= Kutipan Dokumen =

^^^^^^^^

Kolusi Antara Pengusaha Besar, Pejabat, dan Politikus: Rahasia Kemiskinan di Indonesia

menggapaiasa.com - Terjawab sudah mengapa masyarakat miskin Indonesia sulit untuk naik ke kelas menengah.
Ternyata hal itu disebabkan oleh kolusi yang dilakukan oleh pengusaha besar, pejabat, aktor politik.
Mereka ini ingin seolah ingin menguasai negara. Lewat kolusi yang membuahkan keuntungan saja bagi mereka.
Pada akhirnya masyarakat miskin terjebak hingga sulit naik ke level menengah.
Demikian diungkapkan Presiden Prabowo Subianto saat berpidato di forum The 28th St. Petersburg International Economic Forum (SPIEF 2025), Jumat (20/6/2025).
Ia mengatakan kemiskinan di Indonesia sulit diberantas karena kekayaan hanya dikuasai segelintir elite.
Menurut Prabowo, kelompok elite itu terdiri dari pengusaha besar, pejabat, dan aktor politik. Kolusi di antara mereka membuat masyarakat miskin terjebak dan sulit naik ke kelas menengah.
“Ada bahaya di negara-negara berkembang seperti Indonesia dari apa yang kita anggap sebagai bahaya penguasaan negara,” katanya
“(Yakni) kolusi antara pemodal besar dengan pejabat pemerintah dan elite politik. Pada akhirnya, kolusi antara kelompok ini tidak membuahkan hasil pengentasan kemiskinan dan perluasan kelas menengah,” lanjutnya.
Prabowo menolak model ekonomi kapitalis dan sosialis. Ia memilih jalan tengah untuk menggabungkan sisi baik dari keduanya.
Menurutnya, sosialisme murni gagal karena menciptakan ketergantungan. Sementara kapitalisme murni menghasilkan ketimpangan.
“Sosialisme murni, seperti yang telah kita lihat, tidak berhasil. Itu utopia. Sosialisme murni, kita melihat banyak peluang dan banyak kasus, orang tidak mau bekerja,” ujar Prabowo.
“Kapitalisme murni menghasilkan ketimpangan, menghasilkan hanya sebagian kecil orang yang menikmati hasil kekayaan,” sambungnya.
Prabowo menekankan pentingnya inovasi dan inisiatif dari sistem kapitalisme. Namun, ia menilai negara tetap perlu intervensi agar kelompok miskin tidak tertinggal.
“Kita ingin menggunakan kreativitas kapitalisme, inovasi, inisiatif. Ya, kita membutuhkan itu,” katanya.
“Tetapi kita membutuhkan intervensi pemerintah untuk mengatasi kemiskinan, mengatasi kelaparan, untuk campur tangan dan melindungi yang lemah,” tambahnya.
Perubahan Data Kemiskinan
Bank Dunia mengubah metode perhitungan kemiskinan global pada Juni 2025. Standar baru menggunakan purchasing power parities (PPP) 2021, menggantikan PPP 2017.

^^^^^^^^

= Data yang Diberikan =
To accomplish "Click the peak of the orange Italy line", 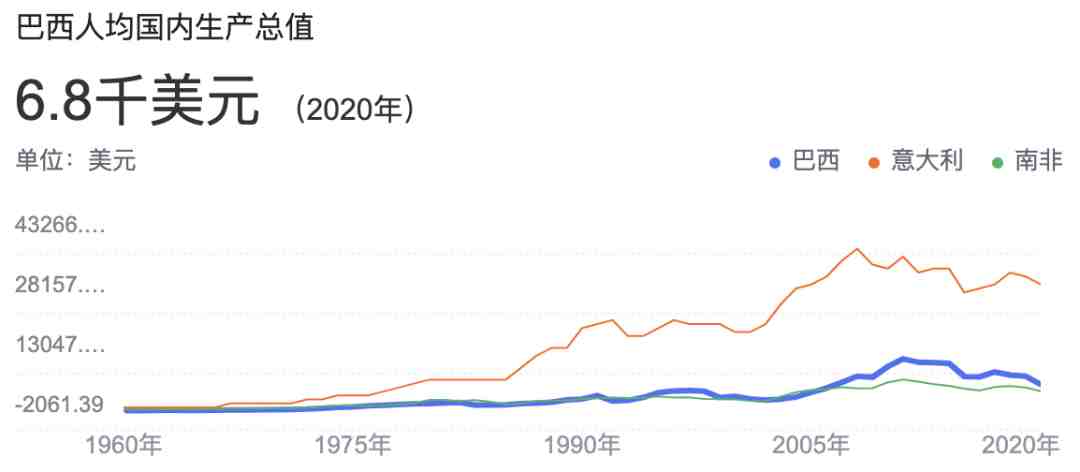I will pos(857,249).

^^^^^^^^

= Tugas Latihan =
1: Menurut artikel tentang pidato Prabowo soal kemiskinan, apa alasan ia menolak sosialisme murni dan kapitalisme murni? Jawab dalam satu sampai tiga kalimat.
2: Lanjutkan artikel tentang pidato Prabowo soal kemiskinan mulai dari kalimat terakhirnya.
Daftar di atas tidak diperlukan untuk mengerjakan apa pun di sini.

= Jawaban =
1: Prabowo menolak sosialisme murni karena model itu gagal dan menciptakan ketergantungan, sehingga banyak orang tidak mau bekerja. Ia juga menyebutnya utopia. Kapitalisme murni ia tolak karena menghasilkan ketimpangan, sebab hanya sebagian kecil orang yang menikmati hasil kekayaan.

2:
Perubahan ini berdampak besar terhadap data kemiskinan Indonesia. Berdasarkan dokumen “June 2025 Update to the Poverty and Inequality Platform (PIP)”, jumlah penduduk miskin melonjak.
Berdasarkan data Survei Sosial Ekonomi Nasional (Susenas) dari Badan Pusat Statistik (BPS), jumlah penduduk Indonesia per pertengahan 2024 mencapai 285,1 juta jiwa.
Dengan PPP 2021, jumlah penduduk miskin mencapai 68,25 persen atau sekitar 194,67 juta orang. Sebelumnya, dengan PPP 2017, angka kemiskinan tercatat 60,25 persen atau 171,74 juta jiwa.
Ikuti Filosofi Ekonomi Negara
Presiden Prabowo Subianto menegaskan pentingnya setiap negara merancang filosofi ekonomi sesuai latar belakang masing-masing.
Menurutnya, kunci keberhasilan sebuah negara bukan meniru sistem ekonomi negara lain, melainkan percaya pada pendekatan yang selaras dengan budayanya sendiri.
Ia mencontohkan pertumbuhan ekonomi Indonesia yang stabil selama tujuh tahun terakhir. Namun, pemerataan kesejahteraan belum tercapai.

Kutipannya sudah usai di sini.